- [TASKS]:
[a] Repeat the part of the chocolate-making post starting at "My younger daughter" and ending at "(Delicious, if eccentric.)".
[b] Please say whether each statement agrees with the chocolate-making post, giving yes or no with the deciding words quoted: (i) The daughter wanted to make chocolates in molds. (ii) The evening's work produced 60 candies. (iii) Making a dress was a success.

- [DOCUMENT SECTION]:
Sweet!
Madeleine Robins


My younger daughter is a big fan of process. “Let’s make bread!” (Highly successful experiment). “Let’s make a dress!” (Not so much.) “Let’s make dinner!” (Not only successful but useful.) “Let’s make butter! Ice cream! Ravioli!” (Delicious, if eccentric.)
As of yesterday, I am informed that the kid intends to be a cook. Or rather, a patisserier (sp?)–a baker and chocolatier. Where this came from, I’m not sure, other than her to-the-death fondness for Godiva chocolates. And today she decided that we were going to make chocolates. Nothing simple like chocolates in molds, or even truffles: she wanted to make raspberries in fondant and chocolate, just like the pros. From five o’clock onward tonight my life was a) a delightful round of sugar, melting chocolate and raspberries, or b) and chaos with a great potential for 3rd degree burns. YG, dancing around in alternate states of panic and glee, was at least as much help as hinderance, and the results–60 really scabby looking chocolate-raspberry candies–will, God willing, go in to school with the girl tomorrow to be shared around.

- [THE DATA]:
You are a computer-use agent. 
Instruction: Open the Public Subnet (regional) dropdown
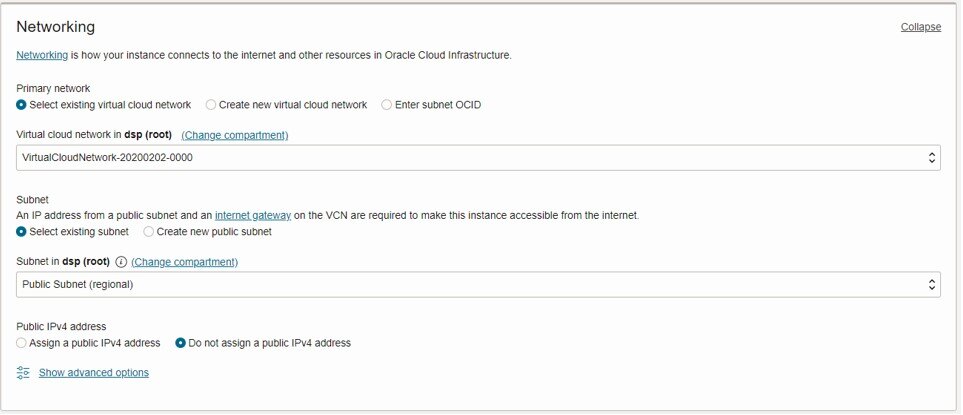[478, 285]
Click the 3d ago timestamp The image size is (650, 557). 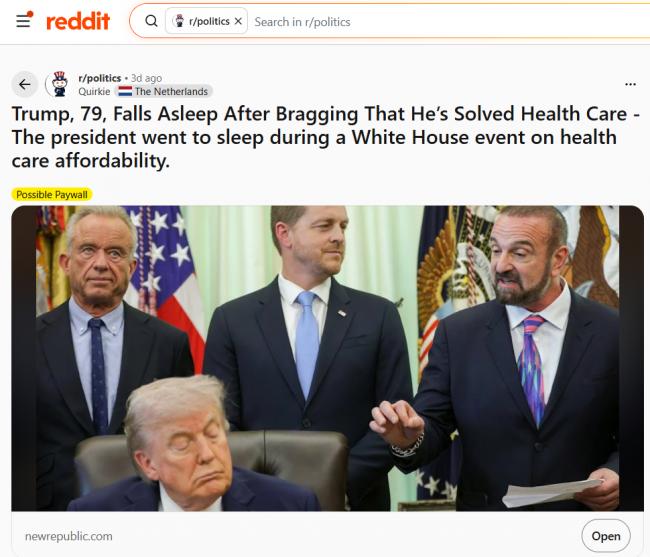pos(146,78)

- [TASK-BY-TASK SOLUTIONS]:
[a]
My younger daughter is a big fan of process. “Let’s make bread!” (Highly successful experiment). “Let’s make a dress!” (Not so much.) “Let’s make dinner!” (Not only successful but useful.) “Let’s make butter! Ice cream! Ravioli!” (Delicious, if eccentric.)

[b]
(i) No: "Nothing simple like chocolates in molds, or even truffles"
(ii) Yes: "60 really scabby looking chocolate-raspberry candies"
(iii) No: "“Let’s make a dress!” (Not so much.)"